■ **THE TASK**:
Every line of the data below that holds the string "Module" needs to be reported.

■ **RECORDS SHOWN**:
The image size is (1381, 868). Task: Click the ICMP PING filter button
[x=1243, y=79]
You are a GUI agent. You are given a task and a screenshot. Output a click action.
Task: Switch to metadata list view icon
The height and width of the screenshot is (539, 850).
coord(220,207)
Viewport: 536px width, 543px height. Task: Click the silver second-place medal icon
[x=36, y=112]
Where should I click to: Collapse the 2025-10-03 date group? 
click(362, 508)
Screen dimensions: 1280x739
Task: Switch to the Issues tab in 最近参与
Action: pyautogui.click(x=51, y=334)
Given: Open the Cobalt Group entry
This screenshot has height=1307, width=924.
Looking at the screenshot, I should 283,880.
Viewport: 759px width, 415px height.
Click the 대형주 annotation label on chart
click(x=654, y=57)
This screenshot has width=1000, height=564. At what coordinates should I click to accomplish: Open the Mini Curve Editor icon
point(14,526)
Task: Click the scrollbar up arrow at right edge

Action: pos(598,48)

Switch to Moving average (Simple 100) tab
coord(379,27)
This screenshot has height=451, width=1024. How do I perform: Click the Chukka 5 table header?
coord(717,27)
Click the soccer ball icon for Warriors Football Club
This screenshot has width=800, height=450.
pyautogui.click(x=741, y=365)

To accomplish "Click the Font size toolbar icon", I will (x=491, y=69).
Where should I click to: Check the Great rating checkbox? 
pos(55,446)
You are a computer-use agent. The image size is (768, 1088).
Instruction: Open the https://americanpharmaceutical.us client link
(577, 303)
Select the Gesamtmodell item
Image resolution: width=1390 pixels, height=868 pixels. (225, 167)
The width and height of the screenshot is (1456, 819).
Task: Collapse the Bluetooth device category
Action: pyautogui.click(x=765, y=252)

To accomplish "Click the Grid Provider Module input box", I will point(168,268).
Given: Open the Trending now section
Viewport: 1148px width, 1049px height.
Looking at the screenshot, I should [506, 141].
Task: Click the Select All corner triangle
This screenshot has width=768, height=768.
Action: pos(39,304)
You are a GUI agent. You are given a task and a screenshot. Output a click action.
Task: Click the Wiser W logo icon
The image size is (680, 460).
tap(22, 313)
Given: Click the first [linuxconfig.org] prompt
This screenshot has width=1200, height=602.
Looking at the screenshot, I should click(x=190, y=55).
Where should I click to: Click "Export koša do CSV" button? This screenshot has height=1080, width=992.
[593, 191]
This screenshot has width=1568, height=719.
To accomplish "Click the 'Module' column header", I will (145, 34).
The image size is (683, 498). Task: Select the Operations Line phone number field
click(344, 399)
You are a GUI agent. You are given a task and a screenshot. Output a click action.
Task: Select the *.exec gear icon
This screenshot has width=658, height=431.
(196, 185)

■ **RESULT OF THIS EXERCISE**:
To accomplish "Click the Grid Provider Module input box", I will point(168,268).
To accomplish "Click the 'Module' column header", I will (145, 34).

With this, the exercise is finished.